We just finished a morning of meetings with district officials, during which time it became very clear that my Ethiopian counterpart has exceptionally good relationships locally. They obviously respect him and support what he is doing on behalf of my employer. And it shows in the level of support to projects. My counterpart speaks Russian fluently and Azeri very well, and that has got to mean something.

It’s been a short, intensive visit to Azerbaijan. But it couldn’t have gone better. Obviously there is a whole Azeri team in place here, doing great work and getting things done.
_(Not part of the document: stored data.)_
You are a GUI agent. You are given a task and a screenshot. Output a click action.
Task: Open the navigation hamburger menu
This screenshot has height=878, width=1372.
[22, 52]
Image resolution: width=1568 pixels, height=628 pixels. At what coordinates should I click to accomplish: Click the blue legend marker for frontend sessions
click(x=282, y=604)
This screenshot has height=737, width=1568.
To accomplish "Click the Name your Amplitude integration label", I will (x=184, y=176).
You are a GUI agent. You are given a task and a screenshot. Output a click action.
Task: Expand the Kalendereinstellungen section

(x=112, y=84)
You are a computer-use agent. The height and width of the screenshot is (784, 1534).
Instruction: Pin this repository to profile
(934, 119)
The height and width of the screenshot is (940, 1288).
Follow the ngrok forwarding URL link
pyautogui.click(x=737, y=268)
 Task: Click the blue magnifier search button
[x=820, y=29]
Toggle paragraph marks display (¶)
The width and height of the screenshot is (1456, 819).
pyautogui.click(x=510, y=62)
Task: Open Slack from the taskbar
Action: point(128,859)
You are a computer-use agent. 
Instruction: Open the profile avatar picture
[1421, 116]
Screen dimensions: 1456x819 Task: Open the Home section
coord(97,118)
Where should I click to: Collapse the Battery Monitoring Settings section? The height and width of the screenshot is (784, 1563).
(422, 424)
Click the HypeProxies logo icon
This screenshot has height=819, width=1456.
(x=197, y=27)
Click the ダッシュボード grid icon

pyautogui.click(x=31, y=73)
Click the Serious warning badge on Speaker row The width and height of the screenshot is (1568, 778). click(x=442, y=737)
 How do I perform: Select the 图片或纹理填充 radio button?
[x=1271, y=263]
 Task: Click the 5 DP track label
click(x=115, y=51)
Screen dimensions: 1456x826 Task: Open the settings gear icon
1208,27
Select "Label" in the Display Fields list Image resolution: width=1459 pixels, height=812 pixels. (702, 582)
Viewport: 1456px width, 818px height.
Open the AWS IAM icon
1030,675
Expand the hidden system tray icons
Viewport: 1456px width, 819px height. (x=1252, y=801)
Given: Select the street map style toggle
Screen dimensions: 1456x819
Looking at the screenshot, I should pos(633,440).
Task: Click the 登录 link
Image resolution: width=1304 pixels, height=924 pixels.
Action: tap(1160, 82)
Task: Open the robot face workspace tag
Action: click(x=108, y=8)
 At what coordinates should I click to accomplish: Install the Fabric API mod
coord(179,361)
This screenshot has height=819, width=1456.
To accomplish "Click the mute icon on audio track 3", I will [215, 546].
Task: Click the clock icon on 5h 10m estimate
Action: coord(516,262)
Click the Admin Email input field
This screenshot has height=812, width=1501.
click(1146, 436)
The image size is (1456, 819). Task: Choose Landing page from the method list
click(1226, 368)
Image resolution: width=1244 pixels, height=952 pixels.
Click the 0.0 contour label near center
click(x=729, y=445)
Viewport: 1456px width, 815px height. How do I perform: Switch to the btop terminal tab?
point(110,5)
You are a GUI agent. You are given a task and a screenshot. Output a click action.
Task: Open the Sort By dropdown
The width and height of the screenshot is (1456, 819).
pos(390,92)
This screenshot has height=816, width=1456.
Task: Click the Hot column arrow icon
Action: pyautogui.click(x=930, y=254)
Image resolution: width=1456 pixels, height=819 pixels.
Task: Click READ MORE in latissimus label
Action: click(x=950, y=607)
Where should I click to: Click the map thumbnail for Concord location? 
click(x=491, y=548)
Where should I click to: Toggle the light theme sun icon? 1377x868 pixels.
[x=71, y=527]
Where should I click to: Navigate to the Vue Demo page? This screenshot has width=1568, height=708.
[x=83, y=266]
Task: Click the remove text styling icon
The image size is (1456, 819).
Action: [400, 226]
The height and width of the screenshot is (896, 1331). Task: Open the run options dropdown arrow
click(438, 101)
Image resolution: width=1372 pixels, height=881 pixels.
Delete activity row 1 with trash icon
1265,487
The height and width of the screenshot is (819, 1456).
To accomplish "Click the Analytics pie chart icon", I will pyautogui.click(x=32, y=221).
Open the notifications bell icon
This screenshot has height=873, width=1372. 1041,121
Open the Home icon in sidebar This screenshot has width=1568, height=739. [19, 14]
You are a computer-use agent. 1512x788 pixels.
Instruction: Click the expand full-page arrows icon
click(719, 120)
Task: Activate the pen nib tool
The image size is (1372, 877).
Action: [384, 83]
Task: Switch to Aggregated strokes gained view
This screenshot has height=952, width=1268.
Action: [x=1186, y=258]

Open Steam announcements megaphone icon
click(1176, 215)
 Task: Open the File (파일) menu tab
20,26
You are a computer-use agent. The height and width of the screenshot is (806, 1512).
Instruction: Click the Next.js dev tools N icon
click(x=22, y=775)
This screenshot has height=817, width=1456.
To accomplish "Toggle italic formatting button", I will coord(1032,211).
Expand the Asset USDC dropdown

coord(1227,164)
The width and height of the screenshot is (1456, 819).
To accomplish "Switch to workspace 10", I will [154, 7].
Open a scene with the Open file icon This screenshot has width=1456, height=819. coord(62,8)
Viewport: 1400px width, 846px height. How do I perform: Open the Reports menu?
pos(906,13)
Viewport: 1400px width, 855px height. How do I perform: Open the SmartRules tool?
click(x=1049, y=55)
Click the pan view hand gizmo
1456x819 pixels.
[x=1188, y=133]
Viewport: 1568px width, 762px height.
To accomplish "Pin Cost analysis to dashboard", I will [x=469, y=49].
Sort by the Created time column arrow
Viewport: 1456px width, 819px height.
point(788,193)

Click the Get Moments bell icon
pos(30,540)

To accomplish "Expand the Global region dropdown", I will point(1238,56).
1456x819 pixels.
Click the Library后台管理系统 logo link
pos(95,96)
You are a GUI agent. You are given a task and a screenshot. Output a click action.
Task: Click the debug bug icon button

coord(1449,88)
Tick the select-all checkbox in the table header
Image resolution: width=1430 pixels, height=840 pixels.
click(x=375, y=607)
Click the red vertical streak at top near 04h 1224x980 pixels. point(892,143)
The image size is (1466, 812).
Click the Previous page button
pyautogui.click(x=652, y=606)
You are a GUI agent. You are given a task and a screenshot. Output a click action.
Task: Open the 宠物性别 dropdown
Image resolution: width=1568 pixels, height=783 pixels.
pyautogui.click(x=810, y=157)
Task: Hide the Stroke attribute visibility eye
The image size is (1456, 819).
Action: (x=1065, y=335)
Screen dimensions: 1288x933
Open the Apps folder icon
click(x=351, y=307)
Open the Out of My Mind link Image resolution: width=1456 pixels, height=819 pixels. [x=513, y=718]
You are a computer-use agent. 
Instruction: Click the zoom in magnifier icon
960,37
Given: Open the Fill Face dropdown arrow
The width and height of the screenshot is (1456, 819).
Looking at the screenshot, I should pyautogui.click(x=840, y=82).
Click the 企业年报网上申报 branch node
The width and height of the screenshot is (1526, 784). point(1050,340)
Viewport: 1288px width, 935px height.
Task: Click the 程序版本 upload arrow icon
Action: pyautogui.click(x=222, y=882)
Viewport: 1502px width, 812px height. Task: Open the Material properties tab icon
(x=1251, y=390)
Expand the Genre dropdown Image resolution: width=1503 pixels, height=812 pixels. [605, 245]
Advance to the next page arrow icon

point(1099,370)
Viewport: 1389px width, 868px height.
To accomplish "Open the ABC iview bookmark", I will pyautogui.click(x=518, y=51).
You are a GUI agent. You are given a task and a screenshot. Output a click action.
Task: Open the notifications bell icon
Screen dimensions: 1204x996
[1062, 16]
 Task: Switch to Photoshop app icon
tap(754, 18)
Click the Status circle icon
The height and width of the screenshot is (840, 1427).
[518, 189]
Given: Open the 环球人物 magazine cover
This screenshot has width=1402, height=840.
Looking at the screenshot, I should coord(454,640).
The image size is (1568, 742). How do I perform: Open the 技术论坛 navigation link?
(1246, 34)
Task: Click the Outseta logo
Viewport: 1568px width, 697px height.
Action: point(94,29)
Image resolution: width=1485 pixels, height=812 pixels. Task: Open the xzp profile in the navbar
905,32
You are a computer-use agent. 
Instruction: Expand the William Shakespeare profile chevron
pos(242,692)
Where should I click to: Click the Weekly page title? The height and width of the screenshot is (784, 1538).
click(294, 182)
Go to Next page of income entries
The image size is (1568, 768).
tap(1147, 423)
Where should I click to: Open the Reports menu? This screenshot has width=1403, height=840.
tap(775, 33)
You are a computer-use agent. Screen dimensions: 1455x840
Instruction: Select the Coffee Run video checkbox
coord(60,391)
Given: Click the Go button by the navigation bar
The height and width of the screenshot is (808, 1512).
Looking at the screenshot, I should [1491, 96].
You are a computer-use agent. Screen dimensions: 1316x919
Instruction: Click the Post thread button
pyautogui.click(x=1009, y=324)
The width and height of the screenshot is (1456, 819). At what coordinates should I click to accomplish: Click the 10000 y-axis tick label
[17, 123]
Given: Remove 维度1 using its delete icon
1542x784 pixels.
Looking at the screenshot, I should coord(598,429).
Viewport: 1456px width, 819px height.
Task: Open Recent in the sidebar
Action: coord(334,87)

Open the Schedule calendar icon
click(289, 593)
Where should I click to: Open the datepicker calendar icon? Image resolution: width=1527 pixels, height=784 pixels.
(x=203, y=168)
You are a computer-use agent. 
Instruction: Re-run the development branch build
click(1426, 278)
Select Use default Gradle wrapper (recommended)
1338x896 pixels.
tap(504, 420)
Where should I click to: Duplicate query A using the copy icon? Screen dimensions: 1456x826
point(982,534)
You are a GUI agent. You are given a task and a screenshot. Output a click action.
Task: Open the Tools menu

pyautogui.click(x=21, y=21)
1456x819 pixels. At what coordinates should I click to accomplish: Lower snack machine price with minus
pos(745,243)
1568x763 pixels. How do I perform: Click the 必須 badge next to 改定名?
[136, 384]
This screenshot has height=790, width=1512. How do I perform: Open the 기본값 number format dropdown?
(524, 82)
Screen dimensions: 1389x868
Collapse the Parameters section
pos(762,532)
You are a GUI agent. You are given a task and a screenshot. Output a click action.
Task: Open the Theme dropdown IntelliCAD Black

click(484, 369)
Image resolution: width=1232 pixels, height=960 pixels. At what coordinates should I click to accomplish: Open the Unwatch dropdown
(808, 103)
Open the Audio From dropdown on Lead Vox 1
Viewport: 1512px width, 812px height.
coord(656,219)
But it is evident to me that much of the credit for how well things are going belongs with a cheerful Ethiopian country director who sings along with Dolly Parton while driving across Azerbaijan.

I’m thinking back to that awful trip to Tajikistan, the odd ways in which it was similar and yet also contrasts with this trip to Azerbaijan. I’m inwardly chuckling at how many aid-worker one-up-each-other-with-wacky-experiences gatherings I’ve been able to trump with the story of Felix’s poor, mortified wife lactating in front of the District Health Director.

I’m also thinking, if necessary, I’ll go to bat for this guy and this country program again in the future.

And sometimes I just gotta say… this job is too cool.